The comprehensive U.S. House of Representatives report, “A Failure of Initiative” [24] highlighted the fact that “As Hurricane Katrina approached New Orleans, and the devastation started, it was immediately evident that the concept of unity of command and mutual cooperation had become fragmented.” Much of this chaos was a result of the unforeseen scale of damage incurred in the early hours of the hurricane. The report continued “Local governments’ command and control was often paralyzed by the complete destruction of their entire emergency management infrastructure” (p. 184). This completely contradicts the logic advanced by Wachtendorf [25], who asserts that organizations create sense making in the face of uncertainty by drawing on plans. The disaster plans for New Orleans were in place, but they gathered dust on a shelf. The same report observed that despite the fact that the Department of Homeland Security (DHS), The Federal Emergency Management Agency (FEMA), and other government bodies had conducted extensive planning and training for events such as this, there was, nevertheless, a catastrophic breakdown in the emergency response in New Orleans.
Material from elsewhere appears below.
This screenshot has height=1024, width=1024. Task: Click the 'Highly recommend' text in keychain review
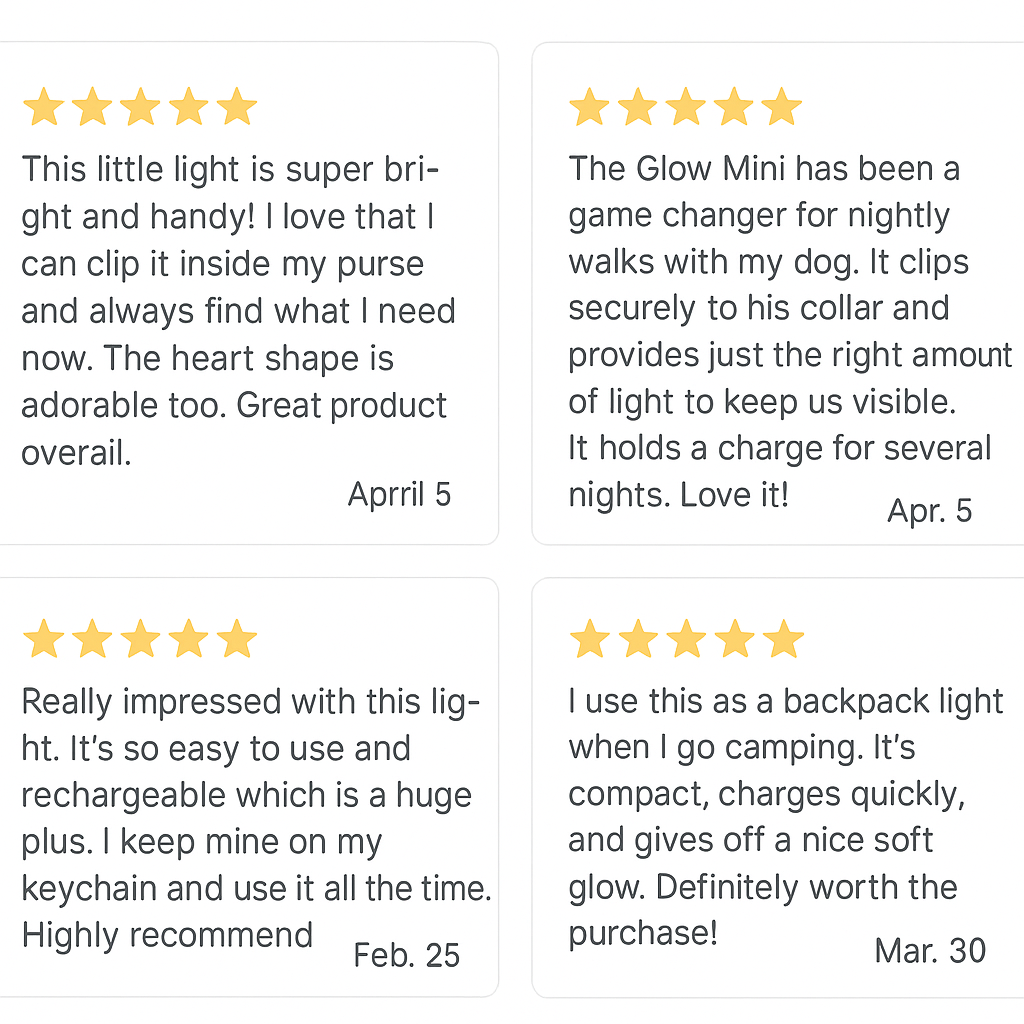point(167,935)
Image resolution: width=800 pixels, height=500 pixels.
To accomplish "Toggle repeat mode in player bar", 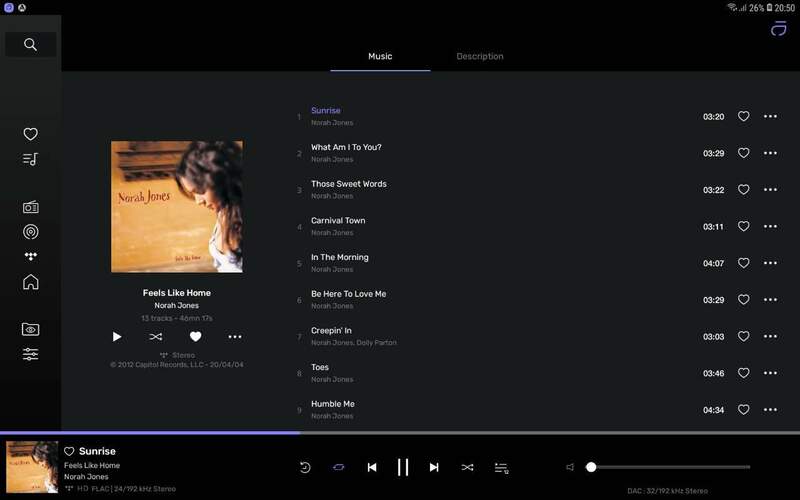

The conclusions of the report by the U.S. House of Representatives [24] were abundantly clear, emphasizing that “This lack of coordinated response led to ineffective rescue, recovery, relief operations, and communications (media) strategies.” Local, state, and federal organizations failed to properly coordinate and control in any meaningful way. Operations such as search and rescue, providing food and drinking water, evacuations, and other essential elements of any major rescue and recovery response, were entirely inadequate. One of the unintended consequences of the evacuation of some 250,000 people to Houston in Texas was the number of people on parole from prison (estimated at between 1,300 and 1,700 people) and the gang members who took advantage of the situation to escape to Texas. This shortsightedness has had negative post-disaster security repercussions.

4.4.2 The media

Traditional media, sometimes referred to as “analog,” covers things such as printed material, newspapers, and other forms of non-digital communications.

Traditional media is still an important source of information and communication for several reasons:

  • Traditional media is favored by marginalized groups who may not benefit from other forms of communication

  • Traditional media can be effective and complementary when digital sources, such as during Hurricane Katrina, are knocked out

  • Failing to incorporate traditional news sources into crisis reporting can backfire on organizations and open the door to criticism and reputational damage. Public service organizations may lose the narrative and become victim to disinformation, misinformation, and distortion.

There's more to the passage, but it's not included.